The essence of the FTC’s complaint is that the acquisition of Talecris will leave the plasma therapies market too concentrated to ensure adequate levels of competition resulting in higher prices for consumers. As evidence, the FTC notes that following the proposed acquisition, the combined entity will comprise over 80% of “alpha-1” market. In other plasma products, the post-merger entity would control between 40-80% of market in which it participates.

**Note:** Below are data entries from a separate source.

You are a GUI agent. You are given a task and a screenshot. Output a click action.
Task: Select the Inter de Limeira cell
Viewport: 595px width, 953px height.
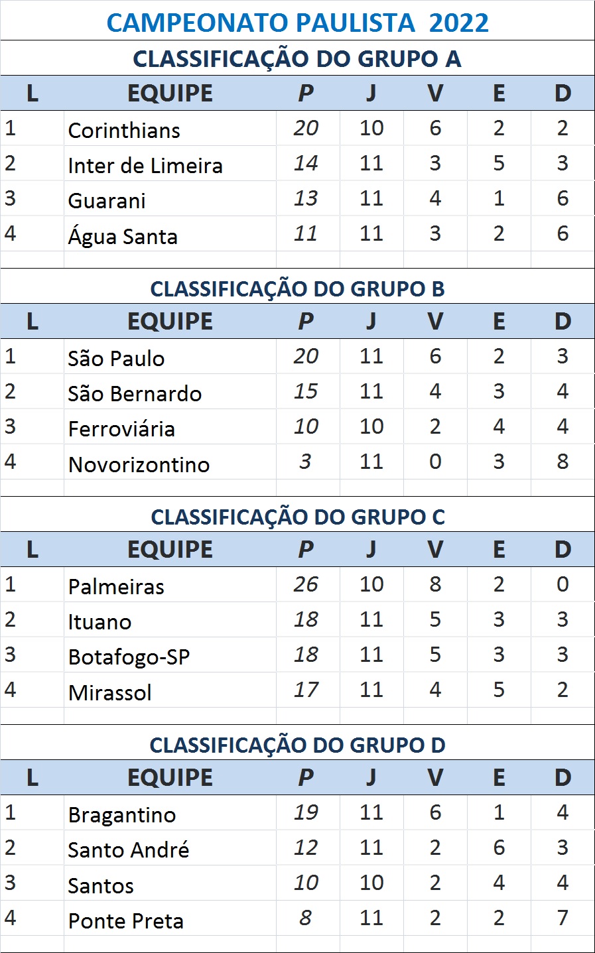click(x=145, y=165)

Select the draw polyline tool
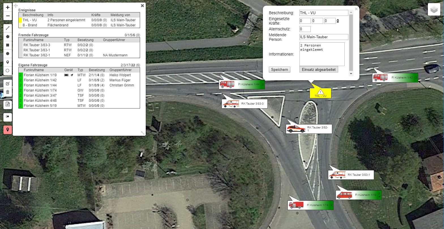[x=8, y=28]
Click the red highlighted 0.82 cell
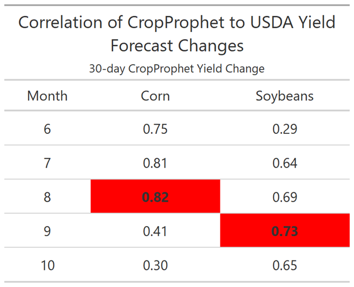Image resolution: width=354 pixels, height=287 pixels. point(155,196)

The deal documents are not easily available as Talecris is a private company and CSL is traded in Australia. But the FTC”s complaint provides us some details about the merger, including that it has a $75 million break-up fee (2.4% of transaction value). The deal's drop dead date is August 12, 2009 providing either party the right to walk if the regulatory hurdles prevent the deal from closing with the termination fee payable at that point. The parties also entered into a separate agreement that commits CSL to supply plasma to Talecris for 5 years even if the transaction does not go forward.
CSL has indicated that they will fight this suit. Here’s their statement, released to the Australian Stock Exchange. CSL also had a conference call in which they provided their view of the FTC’s suit.
According to the complaint, the administrative hearing will be held in October. Expect a motion for a preliminary injunction to prevent the deal from closing to be filed in a federal district court to be filed soon.